Analytical Model for Assessing the Impact of High-Rate CO2 Injection on Dry-out and Salt Precipitation in the Near-Wellbore Region of Saline Aquifers

Dry-out and salt precipitation (DSP) around the wellbore are potential operational challenges during CO₂ sequestration in saline aquifers. We present an extended Forchheimer–Darcy model for evaluating the impact of high-rate CO₂ storage on the DSP effects close to wellbores in saline aquifers, considering the high-velocity non-Darcy (or Forchheimer) flow, the mutual solubilities of formation fluids, and water evaporation and salt precipitation. We explored the governing parameters─Péclet number, which determines the contributions of the evaporation regime and advection regime to flow-through drying and salt precipitation, as well as the criteria for transitioning to Forchheimer flow. Sensitivity analyses are also conducted on the critical parameters of the CO₂-brine displacement and salt saturation to better understand their impact. Results indicate that using Darcy’s law to model fluid dynamics and salt deposition for high-velocity gaseous flows leads to inaccuracies.
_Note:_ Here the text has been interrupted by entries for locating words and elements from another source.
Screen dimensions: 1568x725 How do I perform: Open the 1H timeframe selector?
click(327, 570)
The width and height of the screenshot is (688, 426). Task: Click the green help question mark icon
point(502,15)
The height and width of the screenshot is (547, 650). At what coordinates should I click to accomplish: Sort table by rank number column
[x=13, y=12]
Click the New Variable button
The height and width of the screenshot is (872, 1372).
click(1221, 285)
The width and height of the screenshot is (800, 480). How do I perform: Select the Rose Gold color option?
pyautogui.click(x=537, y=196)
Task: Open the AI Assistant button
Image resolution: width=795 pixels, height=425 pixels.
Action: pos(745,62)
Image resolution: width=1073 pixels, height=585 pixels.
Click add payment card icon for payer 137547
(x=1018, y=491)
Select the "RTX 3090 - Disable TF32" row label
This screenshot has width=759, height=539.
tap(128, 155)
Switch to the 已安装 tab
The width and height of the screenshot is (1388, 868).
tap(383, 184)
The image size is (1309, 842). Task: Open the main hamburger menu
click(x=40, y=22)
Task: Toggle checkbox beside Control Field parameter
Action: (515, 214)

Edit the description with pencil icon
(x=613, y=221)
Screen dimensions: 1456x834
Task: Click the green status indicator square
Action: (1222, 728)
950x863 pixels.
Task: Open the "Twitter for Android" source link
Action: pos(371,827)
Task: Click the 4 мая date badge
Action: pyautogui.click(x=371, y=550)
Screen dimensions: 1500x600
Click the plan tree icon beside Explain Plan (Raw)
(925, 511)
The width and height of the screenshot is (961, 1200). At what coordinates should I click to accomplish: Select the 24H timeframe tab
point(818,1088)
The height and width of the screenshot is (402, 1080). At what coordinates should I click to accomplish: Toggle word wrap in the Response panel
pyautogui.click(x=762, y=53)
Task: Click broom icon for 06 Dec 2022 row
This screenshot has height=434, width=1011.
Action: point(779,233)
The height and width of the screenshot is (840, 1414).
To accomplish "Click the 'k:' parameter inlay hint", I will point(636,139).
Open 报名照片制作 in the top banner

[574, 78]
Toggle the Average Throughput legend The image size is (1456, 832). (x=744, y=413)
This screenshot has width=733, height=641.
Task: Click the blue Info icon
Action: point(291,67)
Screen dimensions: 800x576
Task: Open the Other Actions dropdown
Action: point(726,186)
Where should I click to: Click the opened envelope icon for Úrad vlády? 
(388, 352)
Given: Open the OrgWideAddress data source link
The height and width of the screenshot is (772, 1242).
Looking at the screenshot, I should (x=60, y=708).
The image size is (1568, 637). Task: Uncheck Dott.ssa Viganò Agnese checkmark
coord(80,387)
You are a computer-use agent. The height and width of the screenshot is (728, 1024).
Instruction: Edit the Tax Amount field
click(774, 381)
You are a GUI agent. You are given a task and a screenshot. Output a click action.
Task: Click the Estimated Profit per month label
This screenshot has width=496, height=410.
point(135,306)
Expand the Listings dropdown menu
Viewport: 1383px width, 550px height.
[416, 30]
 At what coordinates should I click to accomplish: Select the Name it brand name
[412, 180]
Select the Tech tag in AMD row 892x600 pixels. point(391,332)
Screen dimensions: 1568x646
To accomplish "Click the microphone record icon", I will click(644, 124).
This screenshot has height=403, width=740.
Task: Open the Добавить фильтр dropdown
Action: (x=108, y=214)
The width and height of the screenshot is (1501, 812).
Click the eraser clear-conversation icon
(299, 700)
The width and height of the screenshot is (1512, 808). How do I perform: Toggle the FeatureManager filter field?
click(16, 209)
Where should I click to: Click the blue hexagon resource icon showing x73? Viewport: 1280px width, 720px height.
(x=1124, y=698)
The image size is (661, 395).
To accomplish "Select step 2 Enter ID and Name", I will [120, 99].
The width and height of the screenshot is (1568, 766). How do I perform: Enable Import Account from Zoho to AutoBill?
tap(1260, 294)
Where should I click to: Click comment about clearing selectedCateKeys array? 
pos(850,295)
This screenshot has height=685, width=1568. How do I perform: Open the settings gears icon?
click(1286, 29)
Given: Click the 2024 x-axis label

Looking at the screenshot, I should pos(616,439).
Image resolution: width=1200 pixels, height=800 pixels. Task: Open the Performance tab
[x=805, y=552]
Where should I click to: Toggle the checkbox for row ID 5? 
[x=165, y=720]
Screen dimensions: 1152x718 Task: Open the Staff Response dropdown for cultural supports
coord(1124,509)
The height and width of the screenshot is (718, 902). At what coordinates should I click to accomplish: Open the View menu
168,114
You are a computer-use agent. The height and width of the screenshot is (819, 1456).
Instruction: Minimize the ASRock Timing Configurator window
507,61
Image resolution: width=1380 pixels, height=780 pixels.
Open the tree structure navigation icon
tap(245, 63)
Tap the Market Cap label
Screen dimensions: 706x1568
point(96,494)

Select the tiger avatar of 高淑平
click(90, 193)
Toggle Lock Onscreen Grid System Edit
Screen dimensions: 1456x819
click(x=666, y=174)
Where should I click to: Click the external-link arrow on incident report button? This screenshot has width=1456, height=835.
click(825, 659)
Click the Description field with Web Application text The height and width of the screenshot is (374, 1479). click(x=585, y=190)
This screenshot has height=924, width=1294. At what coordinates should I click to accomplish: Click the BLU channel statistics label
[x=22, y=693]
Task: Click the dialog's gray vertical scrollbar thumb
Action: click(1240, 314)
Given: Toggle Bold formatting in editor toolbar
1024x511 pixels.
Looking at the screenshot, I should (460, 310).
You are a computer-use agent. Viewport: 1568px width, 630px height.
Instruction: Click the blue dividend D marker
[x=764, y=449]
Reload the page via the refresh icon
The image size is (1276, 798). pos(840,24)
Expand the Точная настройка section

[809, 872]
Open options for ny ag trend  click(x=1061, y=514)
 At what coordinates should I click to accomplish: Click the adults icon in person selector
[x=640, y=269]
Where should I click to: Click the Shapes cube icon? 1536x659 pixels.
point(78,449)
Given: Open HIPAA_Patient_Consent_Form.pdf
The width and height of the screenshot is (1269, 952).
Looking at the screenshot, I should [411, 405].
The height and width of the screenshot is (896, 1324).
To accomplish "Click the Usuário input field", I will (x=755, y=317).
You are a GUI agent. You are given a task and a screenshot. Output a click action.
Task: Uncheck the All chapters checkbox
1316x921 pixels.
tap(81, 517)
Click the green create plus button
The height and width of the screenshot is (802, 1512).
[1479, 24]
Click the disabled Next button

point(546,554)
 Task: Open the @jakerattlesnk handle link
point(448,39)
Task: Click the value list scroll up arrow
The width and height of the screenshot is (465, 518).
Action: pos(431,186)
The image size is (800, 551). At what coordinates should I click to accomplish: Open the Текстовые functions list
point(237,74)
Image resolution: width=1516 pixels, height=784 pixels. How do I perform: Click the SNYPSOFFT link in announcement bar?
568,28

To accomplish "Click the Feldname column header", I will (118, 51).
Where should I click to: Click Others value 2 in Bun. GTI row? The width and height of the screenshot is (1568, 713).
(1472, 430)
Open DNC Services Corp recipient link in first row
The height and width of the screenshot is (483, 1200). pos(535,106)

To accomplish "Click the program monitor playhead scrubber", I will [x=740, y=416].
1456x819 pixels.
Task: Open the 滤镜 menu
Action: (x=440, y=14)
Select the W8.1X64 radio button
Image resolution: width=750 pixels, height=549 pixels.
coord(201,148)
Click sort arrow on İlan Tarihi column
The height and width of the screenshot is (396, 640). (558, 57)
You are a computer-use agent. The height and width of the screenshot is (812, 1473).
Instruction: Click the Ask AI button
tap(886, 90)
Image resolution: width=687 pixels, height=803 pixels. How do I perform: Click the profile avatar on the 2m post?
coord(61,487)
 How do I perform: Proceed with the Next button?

Specifically, it yields imprecise estimations of gas saturation evolution, range, and degree of the DSP effects near the wellbore. The inertial effect is prominent at a high CO₂ injection rate, which leads to a more uniform displacement and results in a moderate decrease in salt saturation by slowing down gas flow. Formations with better petrophysical properties and fluid flow capacity have a larger range of dry-out region without considering the capillary backflow mechanism, where the salt plugging problem may not be severe. Additionally, higher injection rates and a thinner layer thickness moderately reduce salt saturation but significantly increases the extent of the DSP area, which is a more critical aspect of this physical phenomenon. We compared all computational results with Pruess’s benchmark Darcy flow model. Moreover, we verified the saturation profiles, especially under non-Darcy flow conditions, displaying excellent agreement between analytical and numerical solutions. Findings of this research provide new insights for future studies on the fluid behavior in formations with similar geological settings, as well as the impact of DSP effects on aquifer injectivity and injection safety.